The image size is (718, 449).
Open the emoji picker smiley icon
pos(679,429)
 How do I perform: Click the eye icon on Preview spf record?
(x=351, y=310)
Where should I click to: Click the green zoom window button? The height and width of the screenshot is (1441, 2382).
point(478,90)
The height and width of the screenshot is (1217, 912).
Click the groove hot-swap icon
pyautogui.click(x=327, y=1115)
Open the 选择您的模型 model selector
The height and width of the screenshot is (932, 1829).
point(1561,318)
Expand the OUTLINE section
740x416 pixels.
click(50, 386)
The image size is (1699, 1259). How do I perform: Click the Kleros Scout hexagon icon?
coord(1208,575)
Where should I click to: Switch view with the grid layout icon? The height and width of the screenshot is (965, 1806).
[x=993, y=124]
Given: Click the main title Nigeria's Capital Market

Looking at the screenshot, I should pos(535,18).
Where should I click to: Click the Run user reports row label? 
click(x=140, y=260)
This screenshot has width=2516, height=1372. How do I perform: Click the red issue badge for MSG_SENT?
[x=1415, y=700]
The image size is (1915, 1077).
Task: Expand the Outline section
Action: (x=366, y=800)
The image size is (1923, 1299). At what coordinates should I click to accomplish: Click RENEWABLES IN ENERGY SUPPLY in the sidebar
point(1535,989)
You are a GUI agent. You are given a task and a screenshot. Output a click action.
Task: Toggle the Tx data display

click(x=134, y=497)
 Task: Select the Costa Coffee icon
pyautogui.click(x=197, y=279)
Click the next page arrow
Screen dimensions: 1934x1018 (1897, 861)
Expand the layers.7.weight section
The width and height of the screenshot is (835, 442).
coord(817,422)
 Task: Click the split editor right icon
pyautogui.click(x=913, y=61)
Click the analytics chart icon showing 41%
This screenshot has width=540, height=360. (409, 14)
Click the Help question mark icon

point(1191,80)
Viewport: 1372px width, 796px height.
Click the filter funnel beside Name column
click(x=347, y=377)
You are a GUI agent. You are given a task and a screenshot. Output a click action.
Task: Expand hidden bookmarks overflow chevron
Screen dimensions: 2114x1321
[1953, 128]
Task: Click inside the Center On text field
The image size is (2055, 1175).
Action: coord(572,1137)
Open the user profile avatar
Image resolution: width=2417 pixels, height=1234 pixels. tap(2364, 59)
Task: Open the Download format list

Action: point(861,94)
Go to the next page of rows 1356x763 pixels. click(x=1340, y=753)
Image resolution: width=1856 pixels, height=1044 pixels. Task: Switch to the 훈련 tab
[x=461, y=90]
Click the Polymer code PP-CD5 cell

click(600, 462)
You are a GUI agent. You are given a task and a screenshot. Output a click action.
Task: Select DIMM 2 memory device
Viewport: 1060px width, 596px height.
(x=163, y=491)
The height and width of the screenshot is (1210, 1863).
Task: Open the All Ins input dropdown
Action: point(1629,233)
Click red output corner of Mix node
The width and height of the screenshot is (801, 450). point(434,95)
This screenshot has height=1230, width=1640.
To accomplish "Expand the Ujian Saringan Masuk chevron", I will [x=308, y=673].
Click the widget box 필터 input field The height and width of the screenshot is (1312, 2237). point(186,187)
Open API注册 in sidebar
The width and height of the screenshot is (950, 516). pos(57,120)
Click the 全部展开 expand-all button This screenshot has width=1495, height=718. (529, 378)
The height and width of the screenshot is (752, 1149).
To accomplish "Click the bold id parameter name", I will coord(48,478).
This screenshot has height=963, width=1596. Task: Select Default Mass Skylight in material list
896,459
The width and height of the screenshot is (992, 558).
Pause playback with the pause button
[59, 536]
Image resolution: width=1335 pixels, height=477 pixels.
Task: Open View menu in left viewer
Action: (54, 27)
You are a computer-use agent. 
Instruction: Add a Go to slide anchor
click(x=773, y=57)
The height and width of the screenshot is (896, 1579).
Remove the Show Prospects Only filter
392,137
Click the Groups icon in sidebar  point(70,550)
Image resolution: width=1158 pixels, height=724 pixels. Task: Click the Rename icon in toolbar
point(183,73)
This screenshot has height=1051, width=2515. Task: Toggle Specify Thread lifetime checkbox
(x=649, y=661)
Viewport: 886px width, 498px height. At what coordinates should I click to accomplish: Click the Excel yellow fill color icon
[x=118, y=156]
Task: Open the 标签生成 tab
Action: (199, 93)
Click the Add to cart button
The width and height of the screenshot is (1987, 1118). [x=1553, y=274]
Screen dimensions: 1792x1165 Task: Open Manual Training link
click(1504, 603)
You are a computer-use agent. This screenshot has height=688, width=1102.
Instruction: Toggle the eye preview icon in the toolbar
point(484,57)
____________
> **Exercise**
Check every line of the listing above for the string "field", and give the number of lines that have it, nothing more.

> **Result of the task**
2